Code: proprietary. PureMusic's setup window identified the
COS D2 by name, not as a generic XMOS/Amanero/hiFace USB transceiver. It showed up 384kHz and hog mode compliance. Where MQA marketeers paint their digital filter as best, more than one digital designer who laboured hard to write his own disagrees. With custom code originally written for the D1, the D2 too prefers to run its own. That omits the silly blue light and also bypasses what BurrBrown/TI use on the D2's two chips.
As a happy owner of the D1, it was obviously obligatory to instigate she-said-he-said sibling dispute. For the full measure, it meant balanced direct drive into our LinnenberG Allegro monos fronting our white Audio Physic Codex. With its ¼dB display, smaller youngster immediately upstaged bigger elder on precisely repeatable levels. Here the D1's stylish white LED smile plays it like a one-handed watch. It shows approximate time in 5-minute increments. The D2 was the RF-controlled digital watch with a 1/10
th of a second display.
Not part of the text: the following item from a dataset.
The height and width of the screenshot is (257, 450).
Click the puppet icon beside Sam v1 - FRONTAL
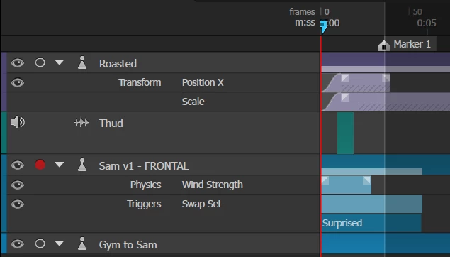pos(82,165)
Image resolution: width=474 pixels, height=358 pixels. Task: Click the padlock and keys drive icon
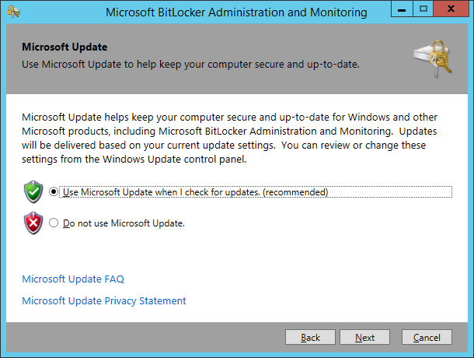click(433, 58)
As a purely functional difference, it as yet said nothing of sound. In preamp not fixed-gain DAC mode, it did say that the D2 was rather more purpose designed. Being smaller and far less costly too, the D2 entered this contest with a 3-point advantage. I felt that the D1 would have to sonically dominate in a quite obvious way to redress that balance.
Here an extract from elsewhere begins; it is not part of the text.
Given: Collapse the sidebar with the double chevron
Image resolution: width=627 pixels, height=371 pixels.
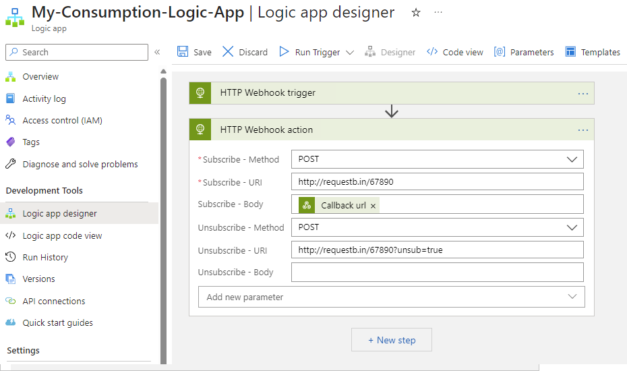Looking at the screenshot, I should pyautogui.click(x=157, y=52).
Phrase: uncommon. As the Irish Times writer Sergei Aksyonov put it in a recent political essay, "...apricot blossom already dusts the sun-dappled field
s of Bakhchisarai but Safinar Dzhemilev is in no mood to savour springtime in the ancient capital." From this we pick the poetic turn of phrase
sun dappled. Very different from the previously reviewed full-tube
HQ9038 DAC, the D2-fronted system sounded light-filled and lithe. Fully elucidated yet tangibly elegant, its treatment of the treble anchored the reading in sun light. Usually for 'anchor' we call out earthiness and potent bass because the visual connotes a downward force whose reference point is well below the surface. By the same logic, we call the opposite presentation suspended or floating. After all, a top-down reference point is above the head. As my best attempt to describe the D2's primary effect, I have cross-referenced anchor with light. This counters suspicious notions that it felt lightweight or unduly ephemeral and wispy as might be expected for such perspectives.